TESDA turns over 500 chairs to QC school
MANILA - Secretary Joel Villanueva, TESDA director general, together with Secretary Armin Luistro of the Department of Education (DepED), witnessed the turn-over of 500 units of school chairs to San Antonio Elementary School in San Francisco Del Monte, Quezon City.
The school chairs were produced by trainees of the Technical Education and Skills Development Authority (TESDA) produced from confiscated lumber.
Wilma Manio, principal of San Antonio Elementary School, received the school chairs in behalf of the school.
Secretary Ramon Paje of the Department of Environment and Natural Resources (DENR), Cristino Naguiat Jr., chairman of the Philippine Amusement and Gaming Corporation (PAGCOR) and actress and television host Anne Curtis Smith also witnessed the turnover of the school chairs.
The turnover is part of the PNoy Bayanihan project, a collaboration of TESDA, Department of Environment and Natural Resources, Department of Education and Philippine Amusement and Gaming Corporation, which aims to turn confiscated lumber into school armchairs and turn over them to needy public schools in selected areas of the country to help ease the shortage.
With funding from PAGCOR, TESDA has established production centers in CARAGA and National Capital Region to manufacture the chairs through the training-cum-production scheme.
At the TESDA production site at its complex in Taguig City as of July 31 this year, a total of 5,000 armchairs have been produced and are ready for distribution. These came from a total of 353,368 board feet of confiscated lumber delivered to the site by the Bureau of Customs.

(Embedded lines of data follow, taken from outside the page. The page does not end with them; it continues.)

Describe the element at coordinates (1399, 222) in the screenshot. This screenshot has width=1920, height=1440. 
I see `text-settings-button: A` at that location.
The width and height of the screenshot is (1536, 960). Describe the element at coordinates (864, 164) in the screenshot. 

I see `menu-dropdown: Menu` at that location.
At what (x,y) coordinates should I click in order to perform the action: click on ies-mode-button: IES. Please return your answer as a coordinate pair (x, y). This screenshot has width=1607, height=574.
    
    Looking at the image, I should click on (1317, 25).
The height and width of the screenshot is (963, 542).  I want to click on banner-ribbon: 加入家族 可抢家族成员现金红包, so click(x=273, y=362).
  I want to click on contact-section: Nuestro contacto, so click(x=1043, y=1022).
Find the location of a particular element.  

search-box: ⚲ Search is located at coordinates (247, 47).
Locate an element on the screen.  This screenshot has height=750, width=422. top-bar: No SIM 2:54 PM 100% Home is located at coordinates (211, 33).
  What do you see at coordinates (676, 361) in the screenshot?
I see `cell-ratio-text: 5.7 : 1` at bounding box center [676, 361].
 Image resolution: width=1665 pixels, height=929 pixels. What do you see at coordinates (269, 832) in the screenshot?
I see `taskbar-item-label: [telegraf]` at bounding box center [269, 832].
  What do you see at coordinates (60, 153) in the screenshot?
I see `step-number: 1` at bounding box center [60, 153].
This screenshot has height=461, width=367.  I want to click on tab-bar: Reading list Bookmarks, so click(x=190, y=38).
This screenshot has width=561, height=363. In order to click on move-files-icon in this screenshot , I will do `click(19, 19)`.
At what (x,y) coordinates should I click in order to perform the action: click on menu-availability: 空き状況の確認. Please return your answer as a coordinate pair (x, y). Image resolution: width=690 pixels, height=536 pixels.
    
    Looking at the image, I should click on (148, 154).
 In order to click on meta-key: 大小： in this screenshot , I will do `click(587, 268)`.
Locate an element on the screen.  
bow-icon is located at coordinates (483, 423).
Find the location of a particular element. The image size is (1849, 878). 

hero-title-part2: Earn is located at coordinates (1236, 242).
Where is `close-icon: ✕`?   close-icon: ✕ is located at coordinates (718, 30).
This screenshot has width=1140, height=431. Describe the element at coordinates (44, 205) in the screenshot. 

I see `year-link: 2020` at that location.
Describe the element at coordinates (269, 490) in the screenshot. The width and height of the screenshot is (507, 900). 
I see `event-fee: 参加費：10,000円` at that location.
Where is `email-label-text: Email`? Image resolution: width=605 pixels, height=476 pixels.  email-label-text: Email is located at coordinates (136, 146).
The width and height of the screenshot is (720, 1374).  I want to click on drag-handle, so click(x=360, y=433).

"We are actually achieving two things under the training cum-production scheme. While on training, we teach our trainees some carpentry skills and at the same time produce the armchairs," Villanueva said.
"This is our own small way of helping eradicate the shortage in classroom chairs, so that soon, there will be one for each student."
The turnover of the chairs also coincided with the DepED's launch of a new building in San Antonio Elementary School to accommodate more students.
San Antonio was identified last year by the city government as one of the flood-prone public schools in Quezon City.